ABSTRACT

Corporate governance, especially by financial institutions, has increasingly come under the spotlight as economies and governments have struggled to come to grips with the recent financial crisis. While predating the financial crisis, it is argued that limitations in regulatory structure and corporate governance contributed to the recent collapse of the finance company industry in New Zealand. This is illustrated by the Bridgecorp Finance Ltd failure. Bridgecorp was, by some measures, a successful company as it maximized the wealth of its owners; however, this was at the expense of depositors, who may have believed they were protected by New Zealand prudential regulation. Instead regulations, which should have offered some protection to depositors, were used to obfuscate the true financial situation as the Securities Commission, trustees and auditors appeared to be more concerned with compliance rather than the substance of underlying transactions. This allowed substantial shareholders on the Bridgecorp board of directors the opportunity to entrench themselves and disregard the interests of depositors while paying lip service to best practice corporate governance. Tragically, warnings given as early as 2003 of possible non-bank deposit taker (NBDT) failures such as Bridgecorp went unheeded. The costs of failures were ultimately borne by depositors, taxpayers and the New Zealand economy as a whole. New Zealand has a venerable tradition of using trust and transparency to regulate its financial markets.
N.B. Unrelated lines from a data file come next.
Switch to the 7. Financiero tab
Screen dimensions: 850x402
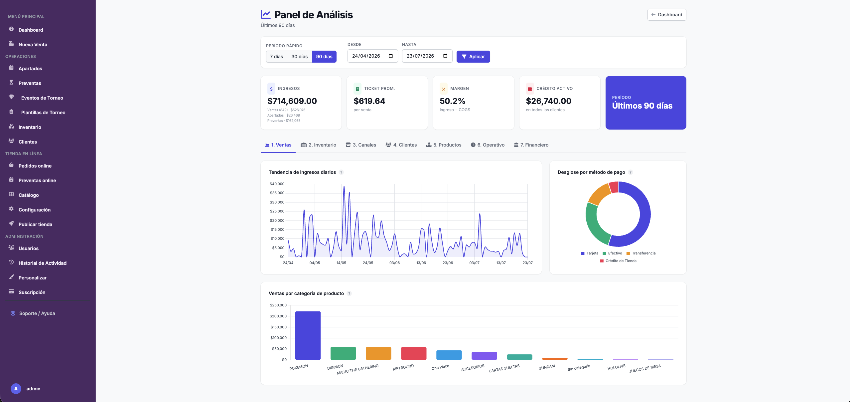tap(531, 145)
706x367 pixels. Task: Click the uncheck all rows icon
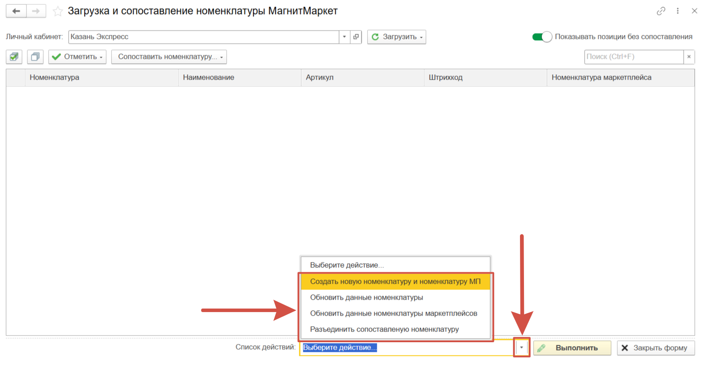click(35, 57)
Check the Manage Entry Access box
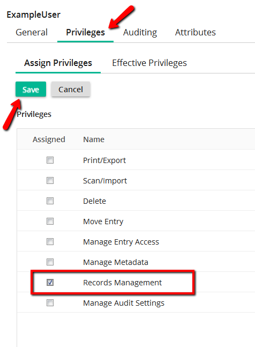This screenshot has width=255, height=347. click(x=50, y=241)
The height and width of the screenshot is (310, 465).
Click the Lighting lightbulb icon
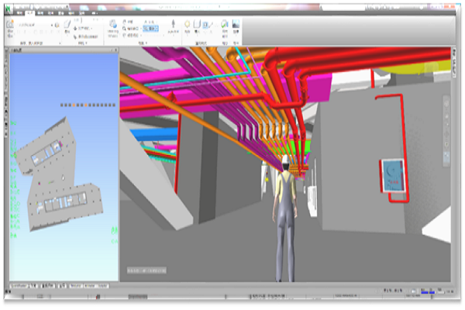(188, 26)

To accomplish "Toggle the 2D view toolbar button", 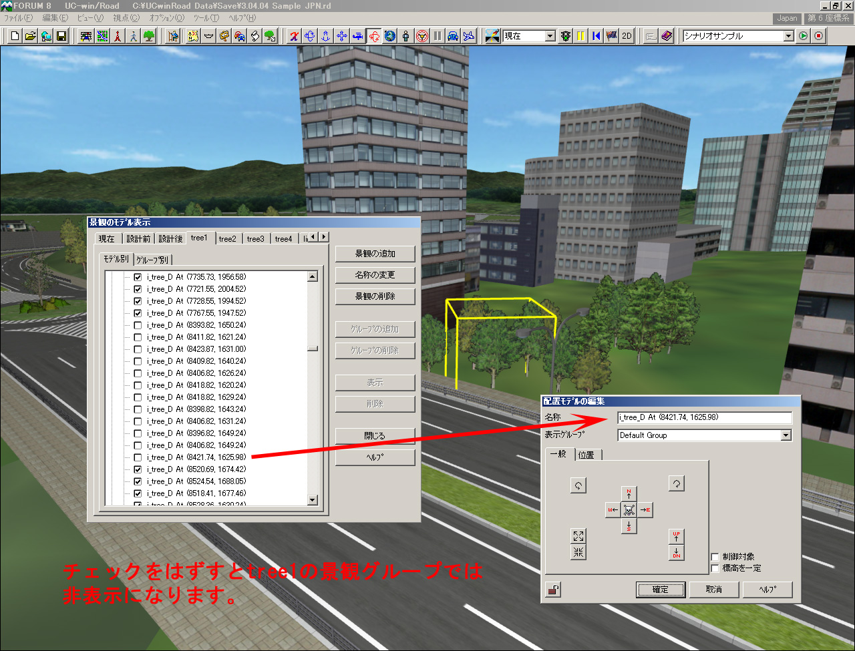I will [627, 36].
The benefits of such an approach include the empowerment and individual accountability of institutions, who then can act on shared beliefs to obtain optimal benefits for the society at large. The social contract that underlies the principal of trust and ethical behaviour can and has added value beyond expectations. It can also reduce compliance costs. But, a regulatory system based on trust, ethical behaviour and transparency will have few oversight mechanisms in place to regulate behaviour. If trust and transparency principles are violated, sub-optimal outcomes can and will occur. This was the case in the New Zealand finance company industry.